Go through the listing that follows and write it out exactly. Drop the pictures.

++++++

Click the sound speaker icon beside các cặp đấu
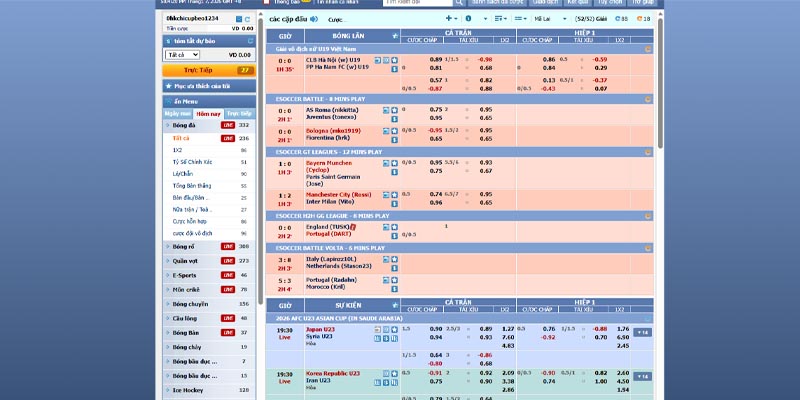Image resolution: width=800 pixels, height=400 pixels. point(315,18)
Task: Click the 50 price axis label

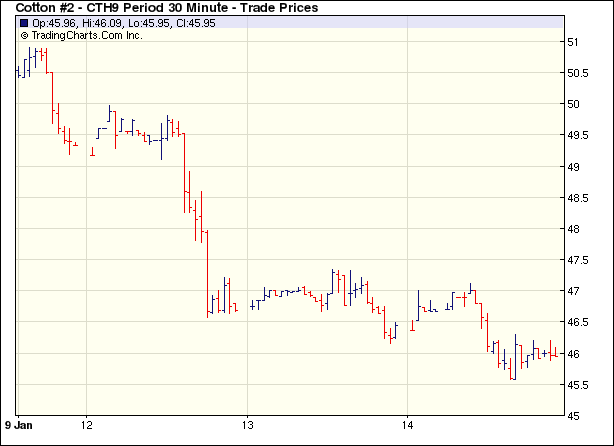Action: point(573,104)
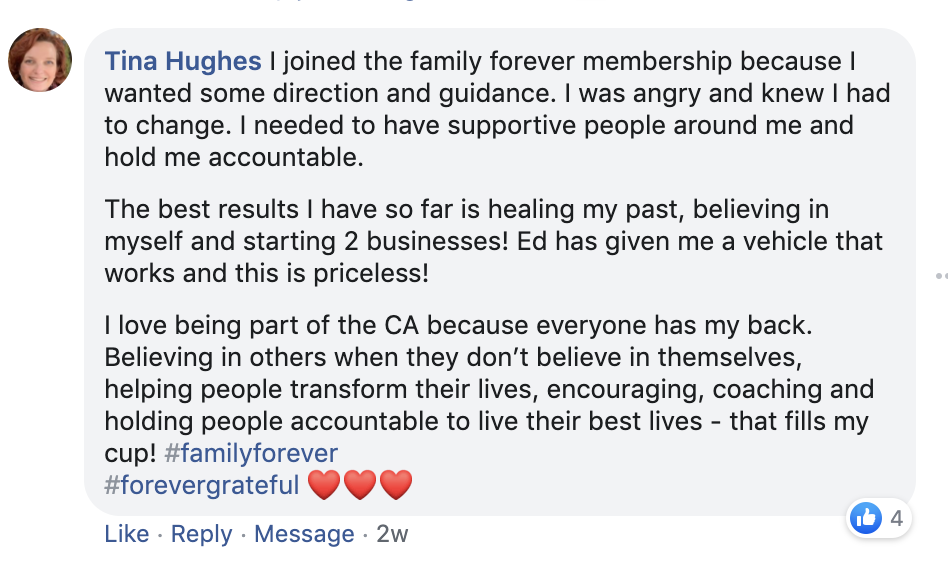Open the Tina Hughes profile name link
Screen dimensions: 948x564
click(x=183, y=61)
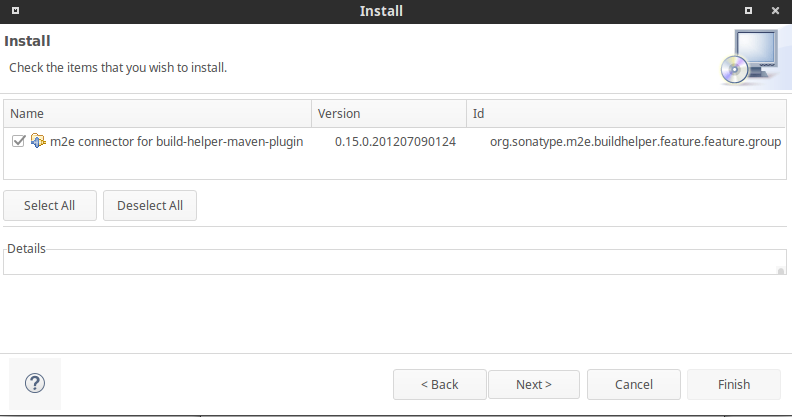
Task: Click the m2e connector feature icon
Action: click(x=38, y=142)
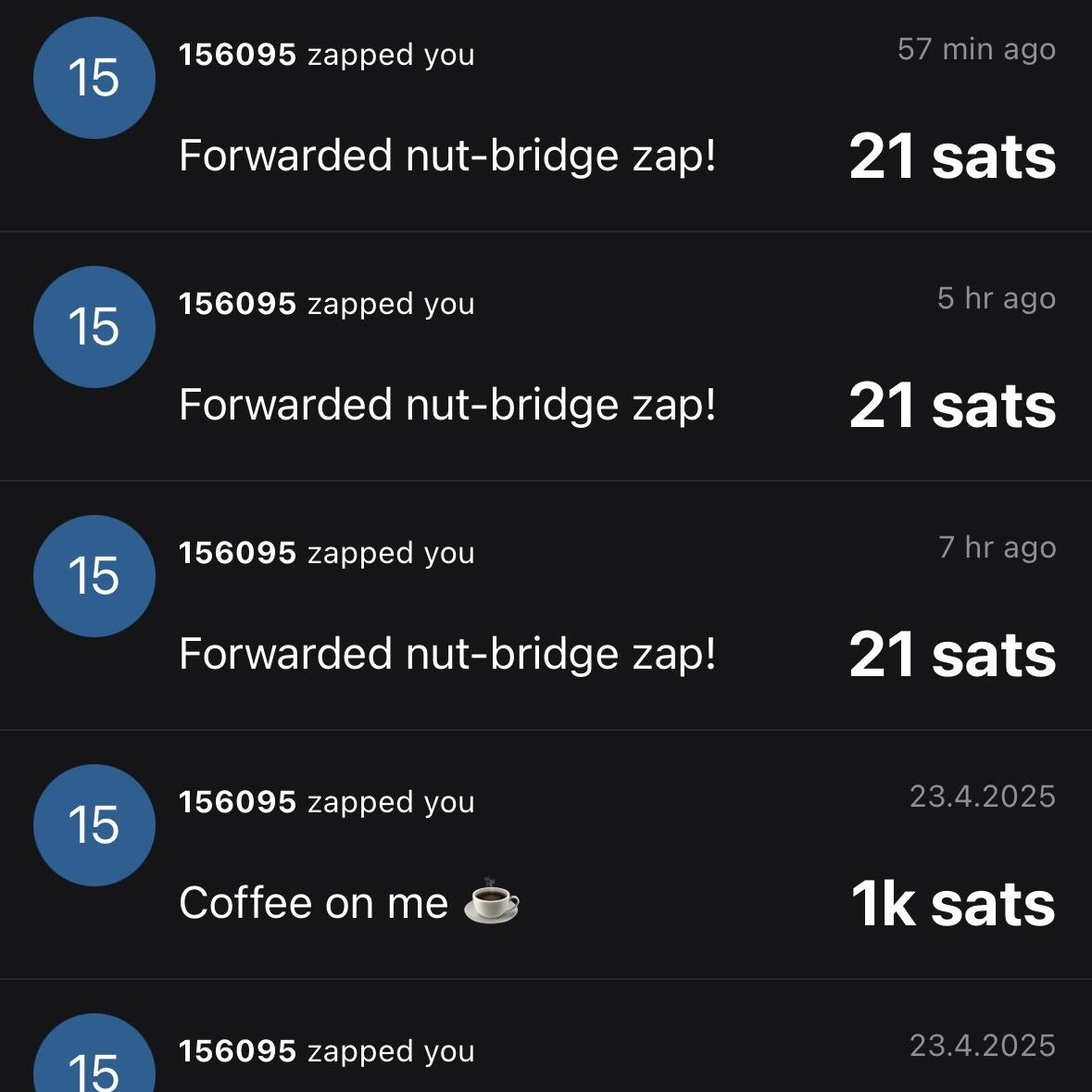Tap the avatar on the 5 hr ago zap

point(94,327)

++++++

= RESULT OF THE EXERCISE =
Click the sound speaker icon beside các cặp đấu
Image resolution: width=800 pixels, height=400 pixels. point(315,18)
Task: Click the 50 price axis label

Action: point(573,104)
Open the Tina Hughes profile name link
Screen dimensions: 948x564
click(x=183, y=61)
Task: Click the m2e connector feature icon
Action: click(x=38, y=142)
Tap the avatar on the 5 hr ago zap

point(94,327)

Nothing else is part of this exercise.